▸ GIVEN INFORMATION
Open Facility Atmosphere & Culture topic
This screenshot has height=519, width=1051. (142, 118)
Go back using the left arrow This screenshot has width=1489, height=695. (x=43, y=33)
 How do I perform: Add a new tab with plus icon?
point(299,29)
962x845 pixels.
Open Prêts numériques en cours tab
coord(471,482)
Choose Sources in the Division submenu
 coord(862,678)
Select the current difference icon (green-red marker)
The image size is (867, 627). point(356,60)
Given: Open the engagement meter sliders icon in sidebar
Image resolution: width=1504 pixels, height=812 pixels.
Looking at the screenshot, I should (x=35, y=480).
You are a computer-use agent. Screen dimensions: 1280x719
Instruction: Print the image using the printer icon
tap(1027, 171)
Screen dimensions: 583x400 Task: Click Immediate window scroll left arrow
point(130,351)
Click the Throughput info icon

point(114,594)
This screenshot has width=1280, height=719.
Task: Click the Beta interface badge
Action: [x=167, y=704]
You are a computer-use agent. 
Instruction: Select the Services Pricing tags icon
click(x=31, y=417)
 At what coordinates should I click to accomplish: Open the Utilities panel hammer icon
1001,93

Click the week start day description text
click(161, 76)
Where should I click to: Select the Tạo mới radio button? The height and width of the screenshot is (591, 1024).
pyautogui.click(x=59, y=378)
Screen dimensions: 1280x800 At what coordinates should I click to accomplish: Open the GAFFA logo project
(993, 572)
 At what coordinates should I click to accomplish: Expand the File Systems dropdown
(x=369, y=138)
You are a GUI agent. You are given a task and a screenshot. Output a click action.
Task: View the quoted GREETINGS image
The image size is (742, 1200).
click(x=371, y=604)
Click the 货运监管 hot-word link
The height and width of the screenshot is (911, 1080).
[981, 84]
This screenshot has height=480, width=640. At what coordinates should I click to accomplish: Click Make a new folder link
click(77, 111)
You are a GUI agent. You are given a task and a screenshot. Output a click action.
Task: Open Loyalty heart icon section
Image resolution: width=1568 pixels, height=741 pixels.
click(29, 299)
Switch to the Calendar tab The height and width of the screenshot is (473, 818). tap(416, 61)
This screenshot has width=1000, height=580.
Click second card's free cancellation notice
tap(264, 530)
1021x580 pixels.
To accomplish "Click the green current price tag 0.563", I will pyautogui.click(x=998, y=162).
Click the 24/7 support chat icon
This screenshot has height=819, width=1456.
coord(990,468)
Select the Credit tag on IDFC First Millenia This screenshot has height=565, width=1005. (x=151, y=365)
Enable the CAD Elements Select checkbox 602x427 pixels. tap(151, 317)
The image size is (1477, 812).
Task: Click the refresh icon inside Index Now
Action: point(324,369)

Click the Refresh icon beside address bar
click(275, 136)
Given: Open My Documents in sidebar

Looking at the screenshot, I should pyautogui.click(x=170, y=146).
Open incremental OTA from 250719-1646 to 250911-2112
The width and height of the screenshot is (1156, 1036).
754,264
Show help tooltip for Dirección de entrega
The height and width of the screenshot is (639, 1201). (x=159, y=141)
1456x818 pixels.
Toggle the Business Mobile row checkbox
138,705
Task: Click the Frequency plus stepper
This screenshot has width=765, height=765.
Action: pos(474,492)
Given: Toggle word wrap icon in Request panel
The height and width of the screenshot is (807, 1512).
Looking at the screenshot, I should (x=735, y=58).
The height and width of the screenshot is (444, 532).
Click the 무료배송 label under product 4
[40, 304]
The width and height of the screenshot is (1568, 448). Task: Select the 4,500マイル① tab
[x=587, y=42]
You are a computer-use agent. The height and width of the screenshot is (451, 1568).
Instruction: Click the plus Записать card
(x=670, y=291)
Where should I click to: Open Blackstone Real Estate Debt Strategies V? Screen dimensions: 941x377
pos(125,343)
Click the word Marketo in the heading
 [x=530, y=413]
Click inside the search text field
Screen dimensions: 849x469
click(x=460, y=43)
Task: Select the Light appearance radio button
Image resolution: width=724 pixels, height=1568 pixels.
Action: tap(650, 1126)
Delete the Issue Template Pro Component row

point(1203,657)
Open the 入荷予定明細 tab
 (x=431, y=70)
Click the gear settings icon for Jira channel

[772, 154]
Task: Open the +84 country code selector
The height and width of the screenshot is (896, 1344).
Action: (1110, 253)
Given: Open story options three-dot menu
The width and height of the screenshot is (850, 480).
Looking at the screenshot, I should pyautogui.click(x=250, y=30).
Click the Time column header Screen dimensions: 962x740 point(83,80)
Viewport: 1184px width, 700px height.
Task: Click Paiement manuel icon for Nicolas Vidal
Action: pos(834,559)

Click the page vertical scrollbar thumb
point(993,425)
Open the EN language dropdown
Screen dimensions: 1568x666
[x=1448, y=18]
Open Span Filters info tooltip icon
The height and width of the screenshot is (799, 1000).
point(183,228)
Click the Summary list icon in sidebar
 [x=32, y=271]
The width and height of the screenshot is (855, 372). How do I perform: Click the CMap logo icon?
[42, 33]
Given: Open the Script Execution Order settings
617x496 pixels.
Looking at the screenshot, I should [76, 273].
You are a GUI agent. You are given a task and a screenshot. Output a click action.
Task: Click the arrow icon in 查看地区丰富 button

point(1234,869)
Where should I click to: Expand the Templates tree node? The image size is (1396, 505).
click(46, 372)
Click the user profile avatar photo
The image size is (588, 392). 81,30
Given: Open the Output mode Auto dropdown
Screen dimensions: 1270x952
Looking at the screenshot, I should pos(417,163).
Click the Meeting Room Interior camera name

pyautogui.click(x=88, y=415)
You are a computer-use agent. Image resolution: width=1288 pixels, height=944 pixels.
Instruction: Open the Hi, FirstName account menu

▸ PROBLEM REQUIREMENTS
The material should be transcribed in full, character for character.

▸ ANSWER FOR THIS EXERCISE
Open Facility Atmosphere & Culture topic
This screenshot has height=519, width=1051. (142, 118)
Go back using the left arrow This screenshot has width=1489, height=695. (x=43, y=33)
 How do I perform: Add a new tab with plus icon?
point(299,29)
962x845 pixels.
Open Prêts numériques en cours tab
coord(471,482)
Choose Sources in the Division submenu
 coord(862,678)
Select the current difference icon (green-red marker)
The image size is (867, 627). point(356,60)
Given: Open the engagement meter sliders icon in sidebar
Image resolution: width=1504 pixels, height=812 pixels.
Looking at the screenshot, I should (x=35, y=480).
You are a computer-use agent. Screen dimensions: 1280x719
Instruction: Print the image using the printer icon
tap(1027, 171)
Screen dimensions: 583x400 Task: Click Immediate window scroll left arrow
point(130,351)
Click the Throughput info icon

point(114,594)
This screenshot has width=1280, height=719.
Task: Click the Beta interface badge
Action: [x=167, y=704]
You are a computer-use agent. 
Instruction: Select the Services Pricing tags icon
click(x=31, y=417)
 At what coordinates should I click to accomplish: Open the Utilities panel hammer icon
1001,93

Click the week start day description text
click(161, 76)
Where should I click to: Select the Tạo mới radio button? The height and width of the screenshot is (591, 1024).
pyautogui.click(x=59, y=378)
Screen dimensions: 1280x800 At what coordinates should I click to accomplish: Open the GAFFA logo project
(993, 572)
 At what coordinates should I click to accomplish: Expand the File Systems dropdown
(x=369, y=138)
You are a GUI agent. You are given a task and a screenshot. Output a click action.
Task: View the quoted GREETINGS image
The image size is (742, 1200).
click(x=371, y=604)
Click the 货运监管 hot-word link
The height and width of the screenshot is (911, 1080).
[981, 84]
This screenshot has height=480, width=640. At what coordinates should I click to accomplish: Click Make a new folder link
click(77, 111)
You are a GUI agent. You are given a task and a screenshot. Output a click action.
Task: Open Loyalty heart icon section
Image resolution: width=1568 pixels, height=741 pixels.
click(29, 299)
Switch to the Calendar tab The height and width of the screenshot is (473, 818). tap(416, 61)
This screenshot has width=1000, height=580.
Click second card's free cancellation notice
tap(264, 530)
1021x580 pixels.
To accomplish "Click the green current price tag 0.563", I will pyautogui.click(x=998, y=162).
Click the 24/7 support chat icon
This screenshot has height=819, width=1456.
coord(990,468)
Select the Credit tag on IDFC First Millenia This screenshot has height=565, width=1005. (x=151, y=365)
Enable the CAD Elements Select checkbox 602x427 pixels. tap(151, 317)
The image size is (1477, 812).
Task: Click the refresh icon inside Index Now
Action: point(324,369)

Click the Refresh icon beside address bar
click(275, 136)
Given: Open My Documents in sidebar

Looking at the screenshot, I should pyautogui.click(x=170, y=146).
Open incremental OTA from 250719-1646 to 250911-2112
The width and height of the screenshot is (1156, 1036).
754,264
Show help tooltip for Dirección de entrega
The height and width of the screenshot is (639, 1201). (x=159, y=141)
1456x818 pixels.
Toggle the Business Mobile row checkbox
138,705
Task: Click the Frequency plus stepper
This screenshot has width=765, height=765.
Action: pos(474,492)
Given: Toggle word wrap icon in Request panel
The height and width of the screenshot is (807, 1512).
Looking at the screenshot, I should (x=735, y=58).
The height and width of the screenshot is (444, 532).
Click the 무료배송 label under product 4
[40, 304]
The width and height of the screenshot is (1568, 448). Task: Select the 4,500マイル① tab
[x=587, y=42]
You are a computer-use agent. The height and width of the screenshot is (451, 1568).
Instruction: Click the plus Записать card
(x=670, y=291)
Where should I click to: Open Blackstone Real Estate Debt Strategies V? Screen dimensions: 941x377
pos(125,343)
Click the word Marketo in the heading
 [x=530, y=413]
Click inside the search text field
Screen dimensions: 849x469
click(x=460, y=43)
Task: Select the Light appearance radio button
Image resolution: width=724 pixels, height=1568 pixels.
Action: tap(650, 1126)
Delete the Issue Template Pro Component row

point(1203,657)
Open the 入荷予定明細 tab
 (x=431, y=70)
Click the gear settings icon for Jira channel

[772, 154]
Task: Open the +84 country code selector
The height and width of the screenshot is (896, 1344).
Action: (1110, 253)
Given: Open story options three-dot menu
The width and height of the screenshot is (850, 480).
Looking at the screenshot, I should pyautogui.click(x=250, y=30).
Click the Time column header Screen dimensions: 962x740 point(83,80)
Viewport: 1184px width, 700px height.
Task: Click Paiement manuel icon for Nicolas Vidal
Action: pos(834,559)

Click the page vertical scrollbar thumb
point(993,425)
Open the EN language dropdown
Screen dimensions: 1568x666
[x=1448, y=18]
Open Span Filters info tooltip icon
The height and width of the screenshot is (799, 1000).
point(183,228)
Click the Summary list icon in sidebar
 [x=32, y=271]
The width and height of the screenshot is (855, 372). How do I perform: Click the CMap logo icon?
[42, 33]
Given: Open the Script Execution Order settings
617x496 pixels.
Looking at the screenshot, I should [76, 273].
You are a GUI agent. You are given a task and a screenshot. Output a click action.
Task: Click the arrow icon in 查看地区丰富 button

point(1234,869)
Where should I click to: Expand the Templates tree node? The image size is (1396, 505).
click(46, 372)
Click the user profile avatar photo
The image size is (588, 392). 81,30
Given: Open the Output mode Auto dropdown
Screen dimensions: 1270x952
Looking at the screenshot, I should pos(417,163).
Click the Meeting Room Interior camera name

pyautogui.click(x=88, y=415)
You are a computer-use agent. Image resolution: width=1288 pixels, height=944 pixels.
Instruction: Open the Hi, FirstName account menu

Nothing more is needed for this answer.